In recent years there has been a decrease in thirty -three states of this racial injustice. This is due to a change in policies. Thanks to these Sociologist Mark Jay says ‘As a result, prison and prison admissions have decreased around 25 percent from their maximum point at the initial decade of this century’ ’. 

President Barack Obama was very helpful for the cause in his second term, however, it has not yet been enough. Studies have shown that even if all accused of a drug crime were released, the prison population would only decrease by 14 percent. In the last two years, the war on drugs is no longer an excuse to imprison people of color. At present they have begun to be small minor crimes with severe punishment. 
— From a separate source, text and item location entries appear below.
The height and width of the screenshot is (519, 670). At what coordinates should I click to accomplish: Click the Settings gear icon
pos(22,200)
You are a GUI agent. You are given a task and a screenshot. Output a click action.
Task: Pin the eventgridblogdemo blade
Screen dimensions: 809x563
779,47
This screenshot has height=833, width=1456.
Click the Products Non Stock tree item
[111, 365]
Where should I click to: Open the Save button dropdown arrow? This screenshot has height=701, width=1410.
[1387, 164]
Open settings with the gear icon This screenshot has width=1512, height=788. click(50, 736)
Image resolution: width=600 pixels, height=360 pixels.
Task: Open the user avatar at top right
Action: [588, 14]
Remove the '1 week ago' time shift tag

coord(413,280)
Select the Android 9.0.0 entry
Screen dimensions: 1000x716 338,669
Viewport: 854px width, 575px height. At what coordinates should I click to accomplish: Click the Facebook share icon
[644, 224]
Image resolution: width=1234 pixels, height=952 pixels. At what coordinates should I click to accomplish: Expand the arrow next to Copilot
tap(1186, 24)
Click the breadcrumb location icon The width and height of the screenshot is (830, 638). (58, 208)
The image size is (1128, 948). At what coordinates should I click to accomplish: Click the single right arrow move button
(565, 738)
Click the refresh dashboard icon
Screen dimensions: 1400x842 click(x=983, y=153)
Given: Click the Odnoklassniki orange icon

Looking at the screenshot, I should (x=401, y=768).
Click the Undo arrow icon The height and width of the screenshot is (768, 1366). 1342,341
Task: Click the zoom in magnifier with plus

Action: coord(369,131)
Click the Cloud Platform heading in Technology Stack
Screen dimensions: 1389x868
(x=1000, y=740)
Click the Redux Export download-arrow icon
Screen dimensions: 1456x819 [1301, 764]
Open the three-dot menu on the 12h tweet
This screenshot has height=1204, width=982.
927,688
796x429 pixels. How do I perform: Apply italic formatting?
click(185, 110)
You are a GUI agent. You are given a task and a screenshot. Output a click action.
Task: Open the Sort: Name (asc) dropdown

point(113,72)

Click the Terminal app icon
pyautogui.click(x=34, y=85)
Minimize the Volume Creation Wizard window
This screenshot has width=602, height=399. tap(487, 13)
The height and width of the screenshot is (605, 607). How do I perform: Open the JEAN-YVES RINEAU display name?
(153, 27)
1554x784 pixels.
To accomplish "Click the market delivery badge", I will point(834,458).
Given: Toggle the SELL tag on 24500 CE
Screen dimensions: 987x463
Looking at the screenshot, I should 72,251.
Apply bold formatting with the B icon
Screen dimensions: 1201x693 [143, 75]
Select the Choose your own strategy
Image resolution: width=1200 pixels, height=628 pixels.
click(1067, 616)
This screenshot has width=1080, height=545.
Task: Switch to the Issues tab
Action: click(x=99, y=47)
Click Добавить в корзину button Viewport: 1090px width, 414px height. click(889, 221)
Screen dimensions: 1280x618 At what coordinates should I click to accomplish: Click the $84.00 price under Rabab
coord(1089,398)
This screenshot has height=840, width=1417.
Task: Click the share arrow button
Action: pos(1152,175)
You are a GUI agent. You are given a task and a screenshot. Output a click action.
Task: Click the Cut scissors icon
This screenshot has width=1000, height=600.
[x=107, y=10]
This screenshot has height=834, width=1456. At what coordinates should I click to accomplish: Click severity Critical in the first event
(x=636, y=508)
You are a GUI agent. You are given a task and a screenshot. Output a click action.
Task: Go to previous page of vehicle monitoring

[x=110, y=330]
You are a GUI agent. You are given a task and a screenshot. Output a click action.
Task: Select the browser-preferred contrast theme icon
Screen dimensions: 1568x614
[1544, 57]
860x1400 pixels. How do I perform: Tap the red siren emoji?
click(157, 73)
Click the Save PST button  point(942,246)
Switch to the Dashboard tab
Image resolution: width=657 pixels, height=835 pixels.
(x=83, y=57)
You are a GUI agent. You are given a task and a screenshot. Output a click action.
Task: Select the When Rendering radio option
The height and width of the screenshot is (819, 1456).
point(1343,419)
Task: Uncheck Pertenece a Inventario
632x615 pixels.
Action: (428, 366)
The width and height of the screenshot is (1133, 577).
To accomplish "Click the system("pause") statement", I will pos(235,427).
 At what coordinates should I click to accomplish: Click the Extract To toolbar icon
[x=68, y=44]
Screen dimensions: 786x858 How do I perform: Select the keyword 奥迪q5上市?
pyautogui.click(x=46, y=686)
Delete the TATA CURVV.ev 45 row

Jay cites the American Friends Service Committee to show that there are other types of prisons. In fact, ‘there are four pillars of community corrections alternatives to which local governments increasingIntermediates, residential centers of Reengrician (intermediate houses) and electronic monitoring ‘. The prisons are transforming and, although there seems to be fewer imprisoned people, they are still in similar institutions.

Bibliography

  • Alexander, M (2020). New Jim Crow: Mass incarceration in the age of colorblindness. New York: New Press.
  • Fleury-Steiner, b., & Longazel, J. (2016). The Pains of Mass Imprisonment. London: Routledge.
  • Muller, c., & Schrage, D. (2014). Mass Imprisonment and Trust in the Law. The Annals of the American Academy of Political and Social Science, 651 (1), 139-158.
  • Chung, p. H., & Hepburn, P. (2018). Mass Imprisonment and The Extended Family. Sociological Science, 5, 335-360.
  • Crutchfield, r. D., & WEEKS, G. A. (2019, May 3). The Effects of Mass Incarceration on Communities of Color.
  • Ritzer, g. AND. EITHER. R. G. AND., & Ritzer, G. AND. EITHER. R. G. AND. (2011). W.AND.B. Du Bois. In classical sociological theory. McGraw Hill.
  • Jay, m. (2019, December 16). From mass incarceration to mass coercion.